* _Work order_: Transcribe, without any alteration, only the lines that begin at the line containing "Image resolution: width=800" and run to the last line below.

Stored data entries
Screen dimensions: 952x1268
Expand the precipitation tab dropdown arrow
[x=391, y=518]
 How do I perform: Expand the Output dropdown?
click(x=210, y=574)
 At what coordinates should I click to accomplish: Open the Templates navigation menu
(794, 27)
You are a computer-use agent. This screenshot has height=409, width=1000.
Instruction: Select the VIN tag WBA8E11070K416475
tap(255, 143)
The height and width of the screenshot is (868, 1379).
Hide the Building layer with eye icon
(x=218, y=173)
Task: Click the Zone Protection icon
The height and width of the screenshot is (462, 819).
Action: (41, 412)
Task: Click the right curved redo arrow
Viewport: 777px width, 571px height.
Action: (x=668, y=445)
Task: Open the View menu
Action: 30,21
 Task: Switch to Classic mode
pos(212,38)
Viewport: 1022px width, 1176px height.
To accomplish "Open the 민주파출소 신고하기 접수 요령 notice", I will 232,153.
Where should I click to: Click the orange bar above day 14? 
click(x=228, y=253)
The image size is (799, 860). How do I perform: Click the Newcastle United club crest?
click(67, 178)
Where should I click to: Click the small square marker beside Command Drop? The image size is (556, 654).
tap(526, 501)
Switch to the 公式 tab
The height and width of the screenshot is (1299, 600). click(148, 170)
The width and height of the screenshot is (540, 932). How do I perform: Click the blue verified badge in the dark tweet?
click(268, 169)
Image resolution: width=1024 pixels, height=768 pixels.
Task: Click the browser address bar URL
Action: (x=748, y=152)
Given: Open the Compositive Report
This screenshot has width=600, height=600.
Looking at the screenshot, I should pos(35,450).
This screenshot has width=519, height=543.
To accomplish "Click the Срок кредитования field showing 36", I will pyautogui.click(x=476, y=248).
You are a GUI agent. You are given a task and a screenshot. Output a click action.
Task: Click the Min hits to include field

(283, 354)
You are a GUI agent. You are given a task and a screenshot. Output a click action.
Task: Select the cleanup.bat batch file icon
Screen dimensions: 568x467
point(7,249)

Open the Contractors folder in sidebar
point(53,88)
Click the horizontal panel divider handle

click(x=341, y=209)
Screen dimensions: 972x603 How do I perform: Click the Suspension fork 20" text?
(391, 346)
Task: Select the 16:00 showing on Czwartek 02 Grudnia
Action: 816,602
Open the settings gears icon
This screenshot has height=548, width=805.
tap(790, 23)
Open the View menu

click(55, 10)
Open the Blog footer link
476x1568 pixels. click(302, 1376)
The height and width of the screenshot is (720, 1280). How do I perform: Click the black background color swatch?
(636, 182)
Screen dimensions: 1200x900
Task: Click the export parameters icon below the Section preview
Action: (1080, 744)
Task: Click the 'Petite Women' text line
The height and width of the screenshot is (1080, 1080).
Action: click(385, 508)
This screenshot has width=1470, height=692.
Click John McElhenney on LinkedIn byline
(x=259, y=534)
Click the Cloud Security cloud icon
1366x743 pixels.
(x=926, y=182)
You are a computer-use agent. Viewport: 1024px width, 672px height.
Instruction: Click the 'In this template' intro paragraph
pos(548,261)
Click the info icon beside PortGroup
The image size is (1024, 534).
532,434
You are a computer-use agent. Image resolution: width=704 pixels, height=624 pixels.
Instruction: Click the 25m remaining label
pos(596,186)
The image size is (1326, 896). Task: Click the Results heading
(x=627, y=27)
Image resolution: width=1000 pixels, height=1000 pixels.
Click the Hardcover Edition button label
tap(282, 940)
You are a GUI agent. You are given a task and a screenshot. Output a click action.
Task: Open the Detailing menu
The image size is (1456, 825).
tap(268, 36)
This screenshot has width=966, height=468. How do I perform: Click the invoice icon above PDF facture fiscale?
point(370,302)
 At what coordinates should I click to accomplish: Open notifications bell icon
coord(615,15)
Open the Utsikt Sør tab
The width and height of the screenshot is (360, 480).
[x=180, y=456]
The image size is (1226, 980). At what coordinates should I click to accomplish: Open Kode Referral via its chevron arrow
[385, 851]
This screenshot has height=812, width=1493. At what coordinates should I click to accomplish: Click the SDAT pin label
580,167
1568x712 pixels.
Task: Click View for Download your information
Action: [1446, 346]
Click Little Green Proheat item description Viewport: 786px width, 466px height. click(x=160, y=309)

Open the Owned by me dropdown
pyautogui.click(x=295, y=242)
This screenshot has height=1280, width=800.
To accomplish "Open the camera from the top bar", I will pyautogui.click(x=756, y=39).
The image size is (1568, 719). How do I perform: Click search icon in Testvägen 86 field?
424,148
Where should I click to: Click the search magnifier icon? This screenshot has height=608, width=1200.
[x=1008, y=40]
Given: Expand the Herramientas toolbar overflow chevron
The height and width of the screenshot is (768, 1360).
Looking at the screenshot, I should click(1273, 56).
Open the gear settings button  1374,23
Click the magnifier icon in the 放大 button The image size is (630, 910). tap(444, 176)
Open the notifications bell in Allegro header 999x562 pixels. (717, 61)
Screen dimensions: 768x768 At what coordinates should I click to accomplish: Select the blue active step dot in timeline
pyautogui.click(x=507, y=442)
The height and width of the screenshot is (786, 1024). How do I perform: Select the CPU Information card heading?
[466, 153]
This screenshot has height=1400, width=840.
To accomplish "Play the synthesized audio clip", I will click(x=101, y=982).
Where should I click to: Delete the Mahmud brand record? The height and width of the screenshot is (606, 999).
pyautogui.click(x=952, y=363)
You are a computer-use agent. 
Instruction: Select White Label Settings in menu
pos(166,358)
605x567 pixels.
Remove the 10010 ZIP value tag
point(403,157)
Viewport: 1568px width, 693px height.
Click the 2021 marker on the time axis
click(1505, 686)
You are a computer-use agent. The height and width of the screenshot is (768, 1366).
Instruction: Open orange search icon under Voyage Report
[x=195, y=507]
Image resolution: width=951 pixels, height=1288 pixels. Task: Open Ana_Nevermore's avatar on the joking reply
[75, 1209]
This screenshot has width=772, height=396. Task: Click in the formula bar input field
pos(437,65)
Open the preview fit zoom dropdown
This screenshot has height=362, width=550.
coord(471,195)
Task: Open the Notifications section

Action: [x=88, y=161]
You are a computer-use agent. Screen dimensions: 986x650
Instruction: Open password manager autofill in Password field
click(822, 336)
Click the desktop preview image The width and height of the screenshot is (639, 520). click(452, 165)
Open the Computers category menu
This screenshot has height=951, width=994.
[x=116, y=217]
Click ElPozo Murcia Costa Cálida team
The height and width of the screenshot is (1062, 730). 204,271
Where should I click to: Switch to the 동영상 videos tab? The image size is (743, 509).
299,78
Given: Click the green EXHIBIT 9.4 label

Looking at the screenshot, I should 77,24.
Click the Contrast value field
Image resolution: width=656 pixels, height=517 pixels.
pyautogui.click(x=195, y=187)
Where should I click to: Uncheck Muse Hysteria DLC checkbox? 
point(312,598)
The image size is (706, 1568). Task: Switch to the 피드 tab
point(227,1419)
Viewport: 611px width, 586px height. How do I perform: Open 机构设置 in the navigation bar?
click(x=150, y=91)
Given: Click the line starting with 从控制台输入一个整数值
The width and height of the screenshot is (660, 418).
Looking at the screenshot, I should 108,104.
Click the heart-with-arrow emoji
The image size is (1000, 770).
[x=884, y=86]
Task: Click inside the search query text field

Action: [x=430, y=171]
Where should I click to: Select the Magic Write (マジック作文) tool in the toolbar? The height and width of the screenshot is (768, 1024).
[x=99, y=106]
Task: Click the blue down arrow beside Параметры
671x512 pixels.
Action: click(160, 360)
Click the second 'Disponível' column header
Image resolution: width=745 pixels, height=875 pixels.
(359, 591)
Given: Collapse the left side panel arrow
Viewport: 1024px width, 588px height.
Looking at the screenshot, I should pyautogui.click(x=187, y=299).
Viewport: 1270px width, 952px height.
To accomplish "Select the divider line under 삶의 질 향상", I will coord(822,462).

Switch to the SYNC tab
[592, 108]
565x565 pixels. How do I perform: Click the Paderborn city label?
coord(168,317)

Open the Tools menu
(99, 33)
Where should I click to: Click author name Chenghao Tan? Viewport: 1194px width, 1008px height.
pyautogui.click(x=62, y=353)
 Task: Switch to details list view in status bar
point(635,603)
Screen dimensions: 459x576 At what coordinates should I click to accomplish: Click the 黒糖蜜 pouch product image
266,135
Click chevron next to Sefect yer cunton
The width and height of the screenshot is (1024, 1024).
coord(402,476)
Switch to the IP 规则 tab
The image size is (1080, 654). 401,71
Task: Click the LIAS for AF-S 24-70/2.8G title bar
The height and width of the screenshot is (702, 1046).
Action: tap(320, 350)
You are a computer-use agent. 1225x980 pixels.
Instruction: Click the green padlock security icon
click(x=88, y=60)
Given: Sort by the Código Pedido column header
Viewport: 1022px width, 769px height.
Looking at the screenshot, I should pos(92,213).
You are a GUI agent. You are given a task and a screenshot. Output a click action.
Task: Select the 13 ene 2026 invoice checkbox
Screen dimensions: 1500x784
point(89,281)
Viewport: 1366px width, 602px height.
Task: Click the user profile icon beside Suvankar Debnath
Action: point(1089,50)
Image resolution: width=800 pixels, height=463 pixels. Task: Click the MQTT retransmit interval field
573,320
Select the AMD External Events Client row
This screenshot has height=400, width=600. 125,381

* _Result of this exercise_:
Image resolution: width=800 pixels, height=463 pixels. Task: Click the MQTT retransmit interval field
573,320
Select the AMD External Events Client row
This screenshot has height=400, width=600. 125,381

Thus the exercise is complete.